[WHAT YOU ARE ASKED TO DO] In the records below, find the line that contains "Clear search with the X icon". Retype that line and all the lines after it through the end, leaving out the pictures.

== Segment start ==

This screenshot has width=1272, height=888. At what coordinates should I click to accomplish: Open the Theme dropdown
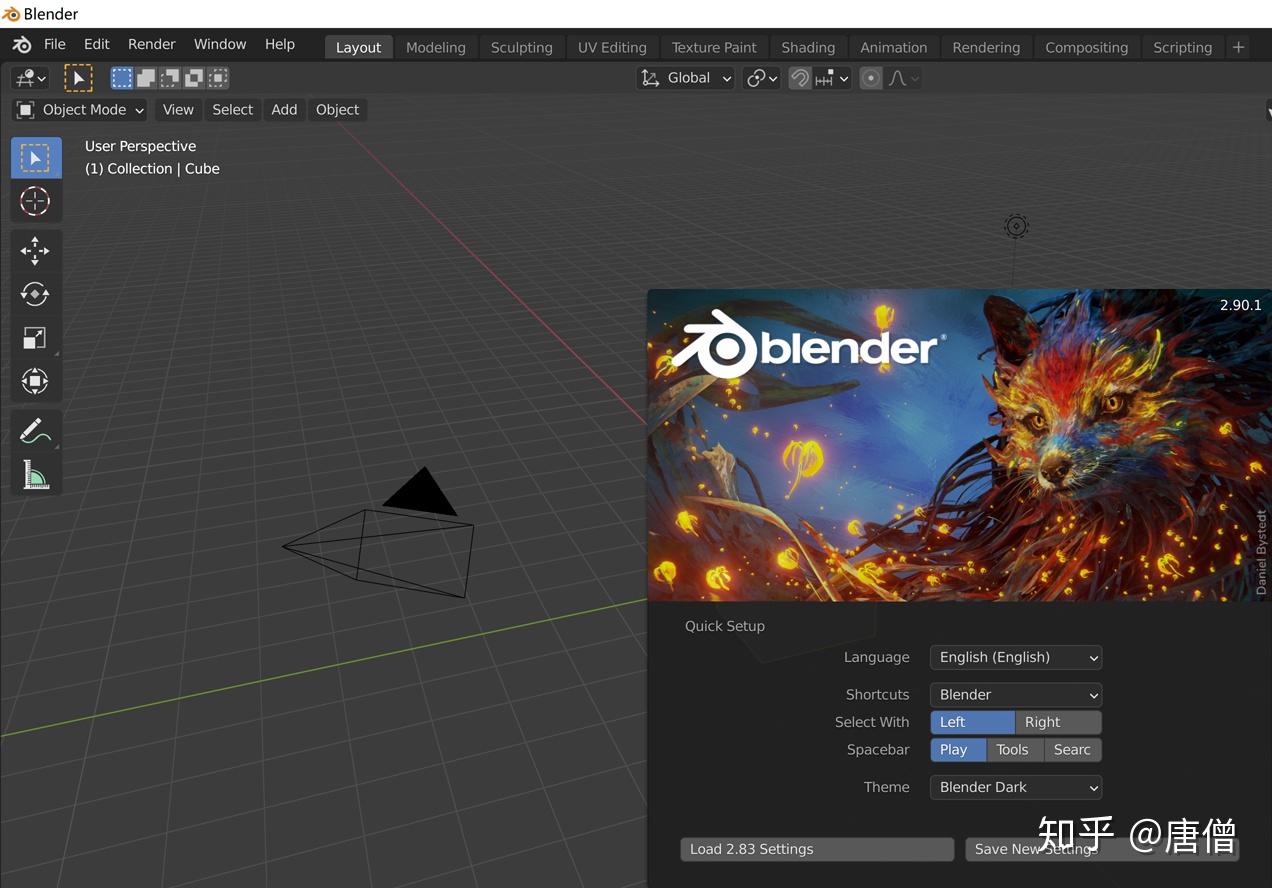coord(1014,787)

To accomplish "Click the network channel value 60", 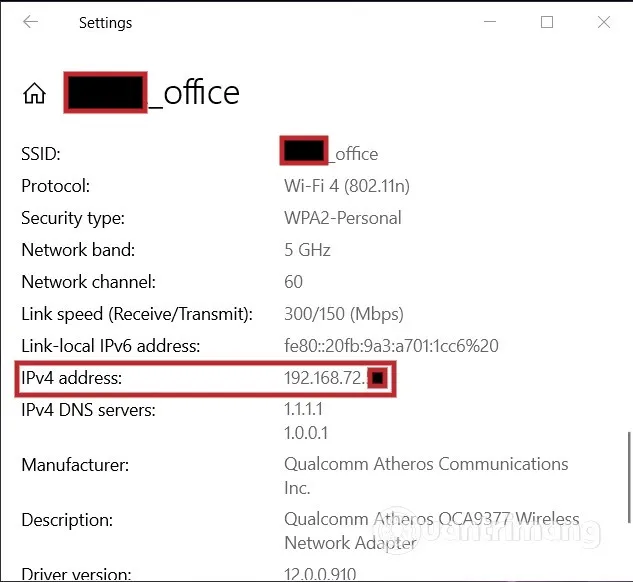I will point(294,282).
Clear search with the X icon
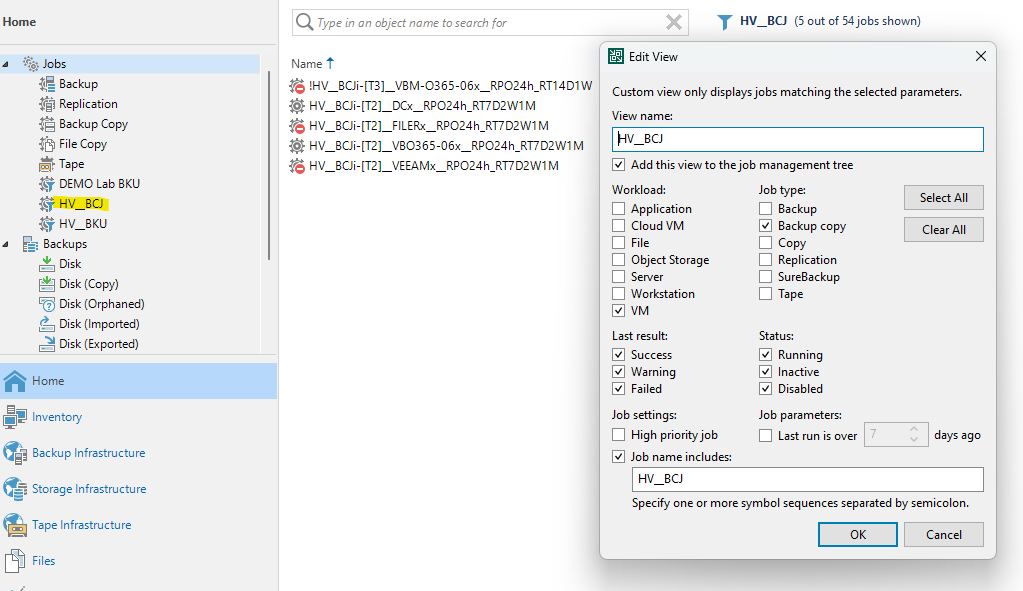The image size is (1023, 591). click(x=674, y=22)
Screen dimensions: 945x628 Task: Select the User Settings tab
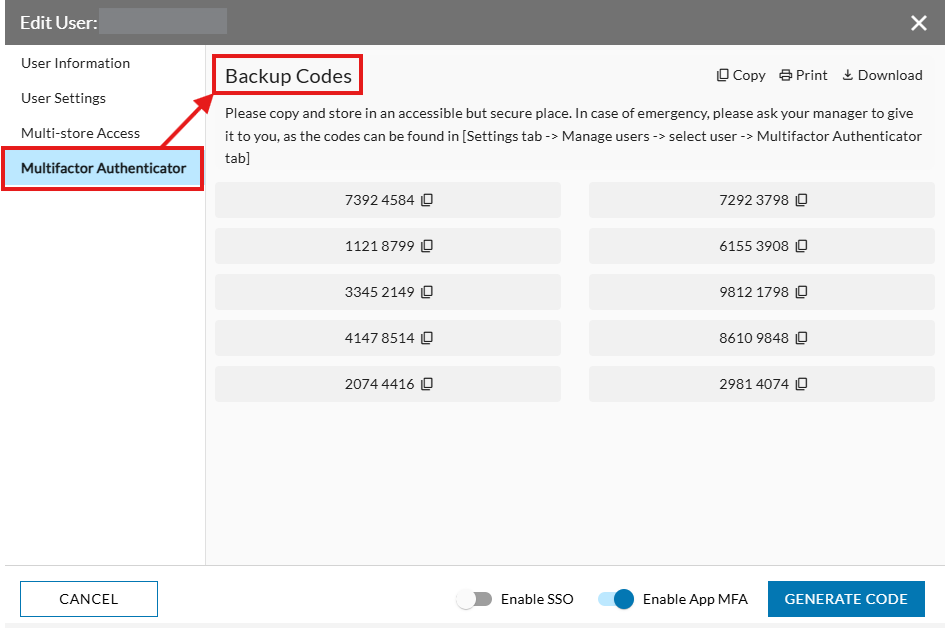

== Segment end ==

[RESULT FOR THIS TASK]
Clear search with the X icon
The image size is (1023, 591). click(x=674, y=22)
Screen dimensions: 945x628 Task: Select the User Settings tab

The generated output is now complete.